By Sunday, I will be completely exhausted and ready for Noah to start kindergarten.
Or not. My baby girl surely can't be big enough for kindergarten. (A thought that will be running through my noggin until mid-August.)
But back to Friday. And ice cream. I is for Ice Cream. I've already lost control of this entire post thanks to the emotions flowing through me as I prepare to send my baby to kindergarten. (And the pending camping trip.)
Yes, I is for Ice Cream. Pause...I just checked facebook. And you won't believe this. It's Kansas Dairy Month. Wasn't that just like getting a little extra hot fudge on your sundae? Sweet!
Ice Cream comes from milk. Which comes from cows. Who live on a dairy farm. Remember? D is for Dairy Products.
I think we all - kids included - know where ice cream comes from. But did you know...

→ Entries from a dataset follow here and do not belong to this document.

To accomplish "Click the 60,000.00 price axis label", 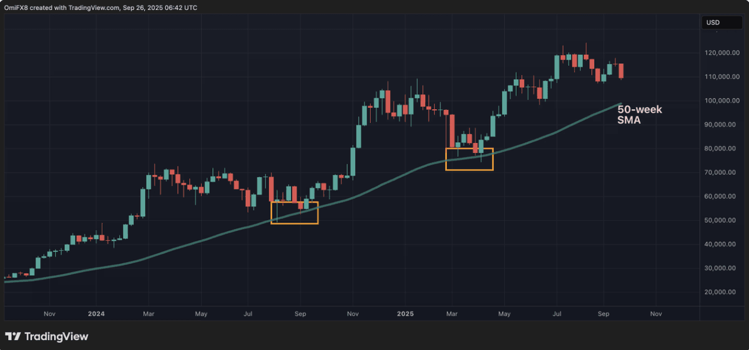I will pyautogui.click(x=722, y=197).
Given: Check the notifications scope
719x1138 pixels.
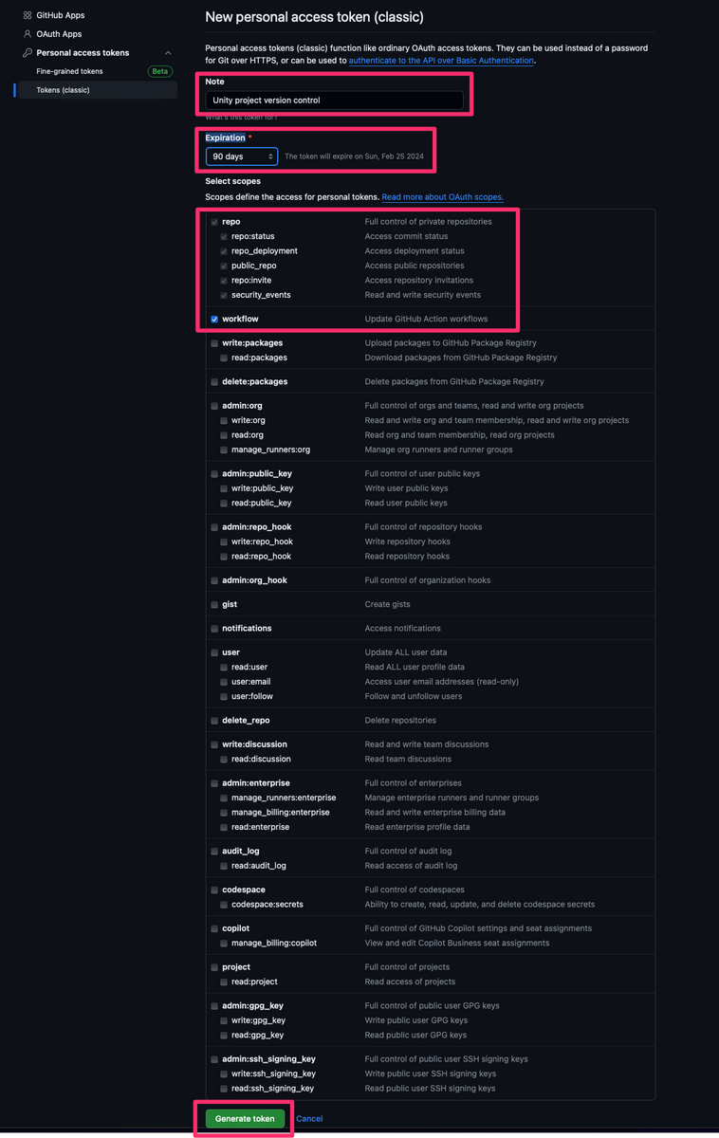Looking at the screenshot, I should (214, 629).
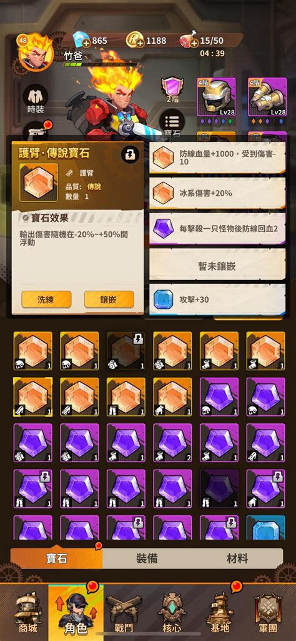Select the blue 攻擊+30 gem slot
The width and height of the screenshot is (296, 641).
(217, 300)
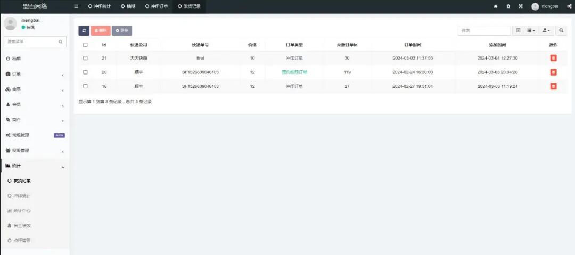Check the select-all checkbox in table header

click(85, 45)
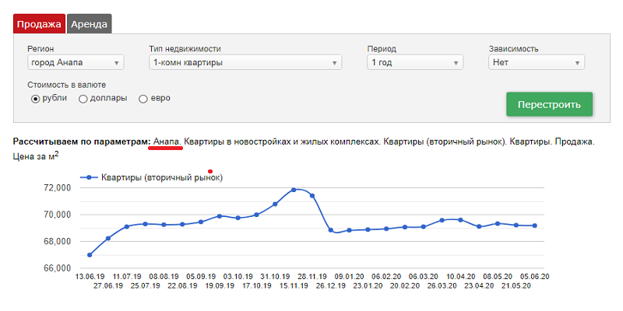Click the chart data point at 28.11.19
Viewport: 623px width, 311px height.
click(312, 196)
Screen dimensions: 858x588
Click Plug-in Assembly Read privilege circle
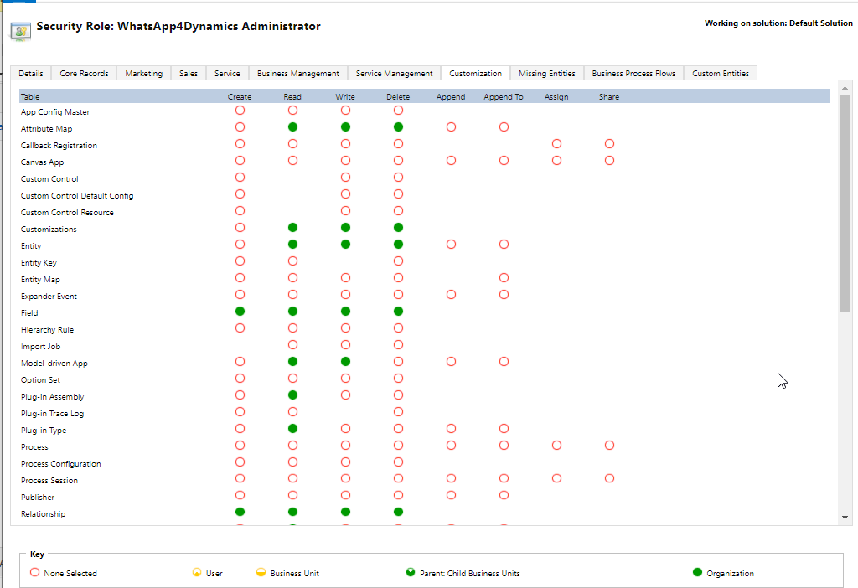click(x=292, y=395)
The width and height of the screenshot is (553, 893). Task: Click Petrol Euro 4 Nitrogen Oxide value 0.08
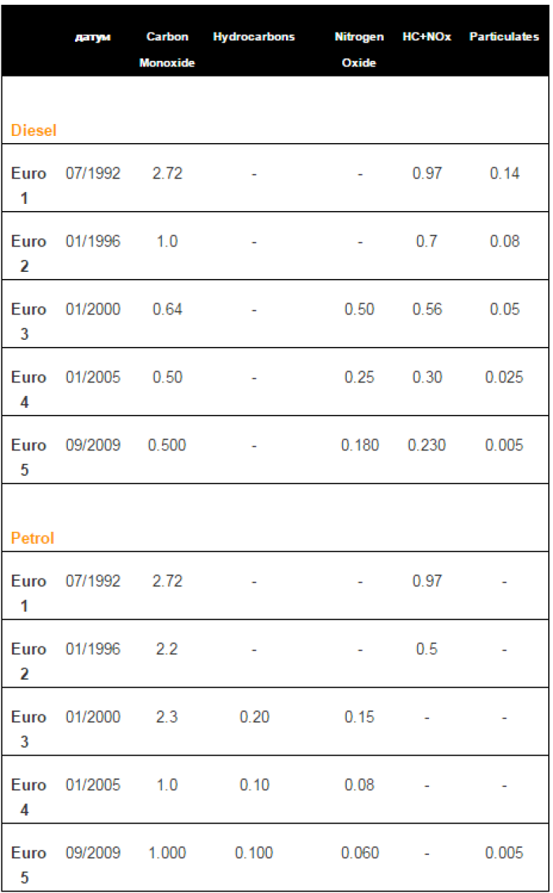pos(359,785)
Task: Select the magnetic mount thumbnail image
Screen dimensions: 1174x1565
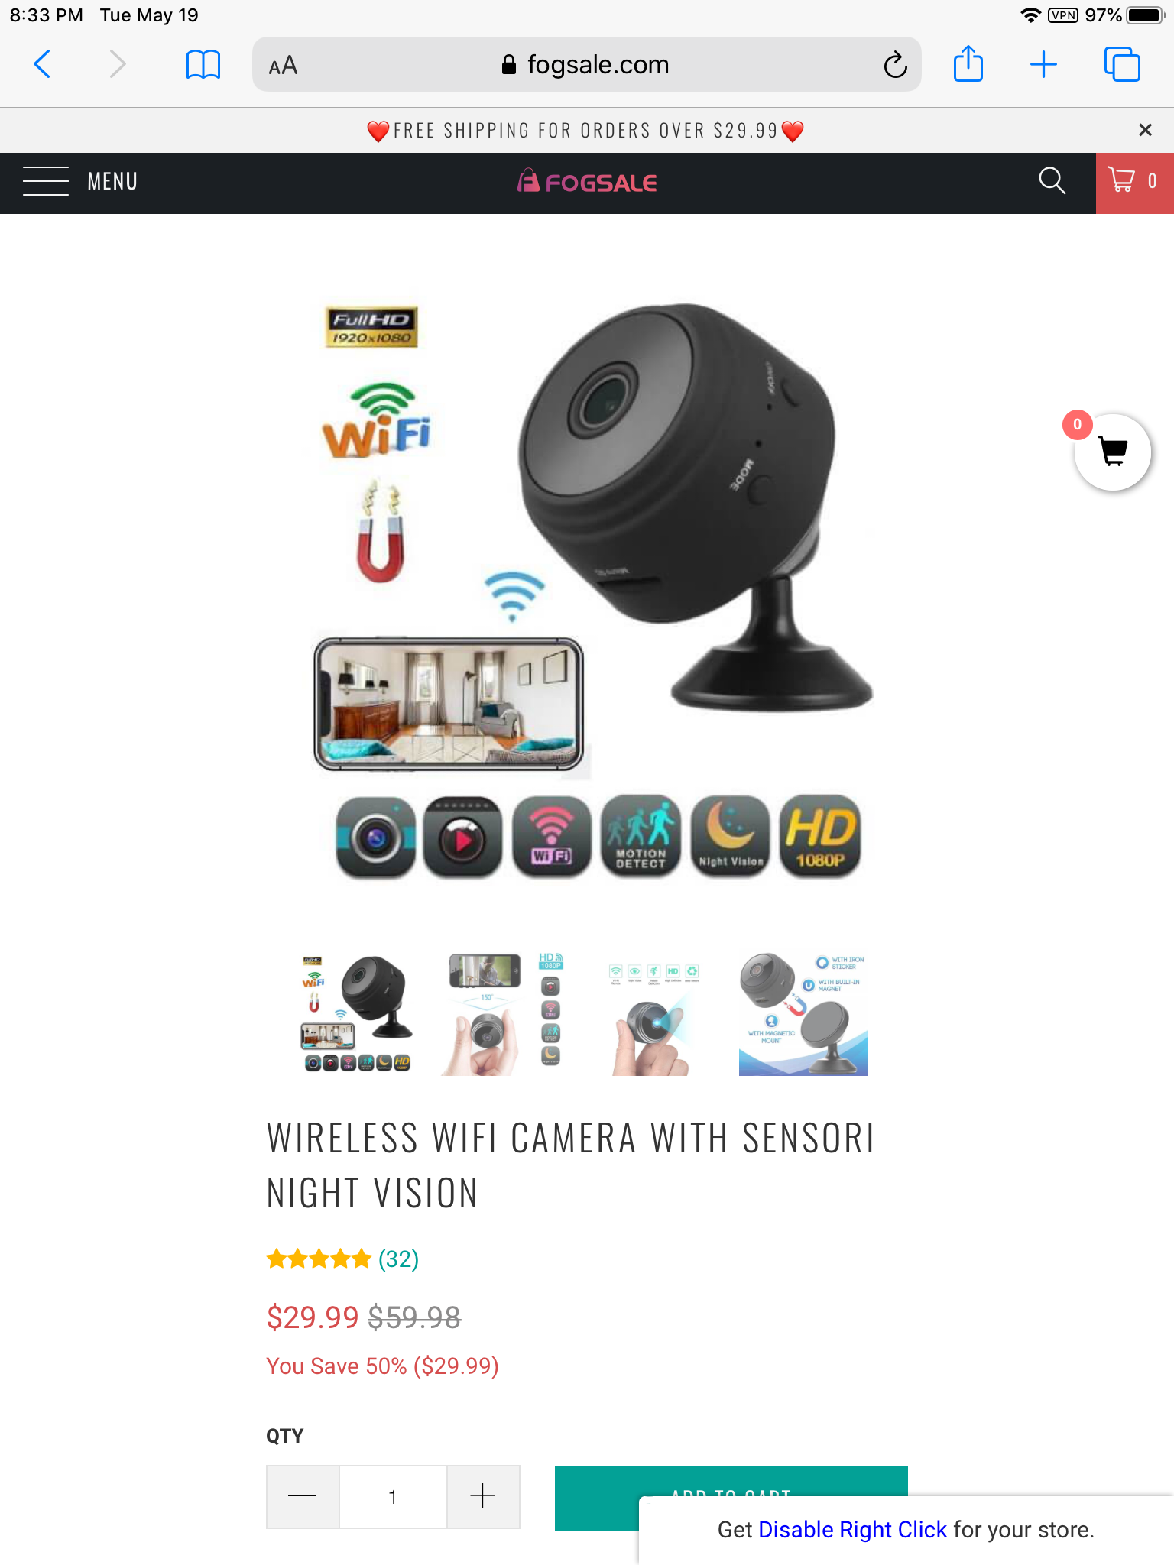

that in order for a frozen dairy product to be labeled "ice cream," by law it must contain at least 10% milk fat and 20% milk solids by weight. Otherwise, it has to be called something else. Like ice milk, or something else snazzy that a food science wiz-kid came up with.
Or did you know that ice cream flavors must be labeled either natural or artificial. For example, natural strawberry ice cream or strawberry-flavored ice cream. (Meaning: they really used strawberries or they substituted with some strawberry flavored syrup stuff.) Note to self: should have taken a food science class in college.
And did you know that a single serving of ice cream is about a half-cup worth. Awfully chintzy, huh? However, that half-cup serving contains 130 calories, 10% of your daily fat intake and 20% of your daily saturated fat intake. (Based on a normal adult's 2000 calorie diet.) Not so chintzy anymore, is it?
When ordering ice cream out, it's doubtful you get a half-cup serving. Think at least three to four times that much. However, Dairy Queen is picking up on America's need to slim down. They are offering a new "mini" blizzard this year; and at a premium price. Let me explain. "Smart, financially comfortable, weight conscious consumers are willing to pay a premium to enjoy a down-sized DQ blizzard without all the guilt."
May I suggest you hand crank your own homemade ice cream in a cute and rustic ice cream maker your father-in-law picked up at a farm auction.
That way, when you over-indulge in a full cup serving, you won't feel as guilty because you've spent twenty-five minutes in the summer heat cranking your own ice cream.
Tucker gets a cup and a half serving. It requires his entire body to turn the crank.
That's an intense look there, folks. He's saving a couple bucks and burning calories to make his own ice cream. This is a very serious moment for him.
Twenty-five minutes later - frozen dairy goodness.
Pour into recycled ice cream buckets. (I'm so hip.) Stir in frozen chocolate sandwich cookies. (The store brand, of course. Saved me a couple bucks.) And freeze.
A few hours later, enjoy on the patio with some friends after a trip to the swimming pool.
This is where I should have a picture of Nell eating ice cream since she was left out of the other photos. But I forgot. Because I'm stressed about tomorrow's camping trip.